Ministry of Truth is running a shocking and remarkable story:

BAGHDAD — Despite major bombings that have rattled the nation, and fears of rising violence as American troops withdraw, Iraq’s security forces have been relying on a device to detect bombs and weapons that the United States military and technical experts say is useless.

The small hand-held wand, with a telescopic antenna on a swivel, is being used at hundreds of checkpoints in Iraq. But the device works “on the same principle as a Ouija board” — the power of suggestion — said a retired United States Air Force officer, Lt. Col. Hal Bidlack, who described the wand as nothing more than an explosives divining rod.
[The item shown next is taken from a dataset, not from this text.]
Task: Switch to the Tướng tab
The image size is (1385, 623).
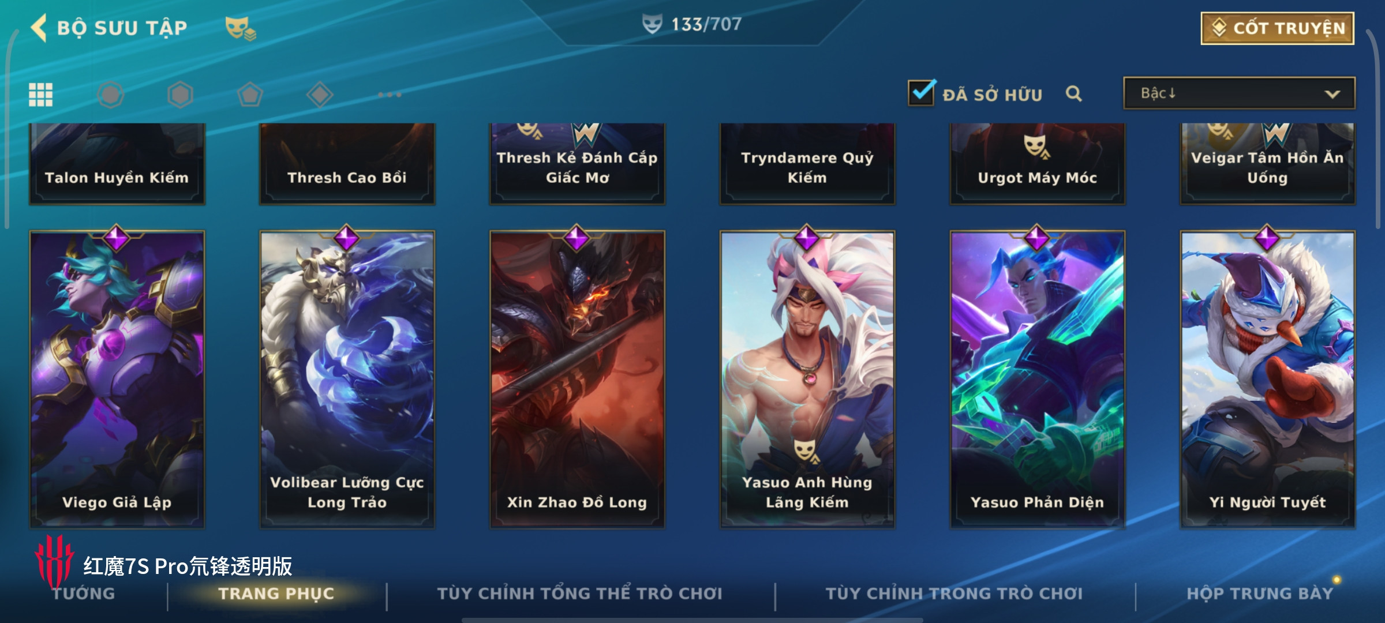Action: tap(84, 594)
These worthless pieces of junk are being marketed, it transpires, by a British company:

If all there was to this story was a tale of a very American stock market fraud then that would be that, but despite this device having been exposed as being utterly useless, companies in the UK and Germany continue to market it to various police forces and other security services across the developing world.

Sniffex was exposed almost three years ago in Wired Magazine, which performed a series of tests – even giving the manufacturer the benefit of the doubt and making the test conditions ideal – but the device could not be made to detect explosives. The US Navy did its own tests. They arrived at the same conclusion:

Sniffex did not detect explosives. Every effort was made to meet the vendor’s needs to allow the device to operate under ideal conditions, but there was absolutely no indication the device met any single vendor claim.

Now you might think the CEO, the top management and the board of this British company could be arrested and charged with reckless endangerment of life, conspiracy to murder, and – since it undermines this country’s efforts to stabilise Iraq – possibly even treason.

You’d be wrong. It is possible that, under British law, the most these dangerous charlatans who have endangered the lives of our service own personnel, Iraqi security officers and the public can be charged with is fraud.

It appears their crime – in legal terms – might be no worse than selling a vacuum cleaner that doesn’t suck.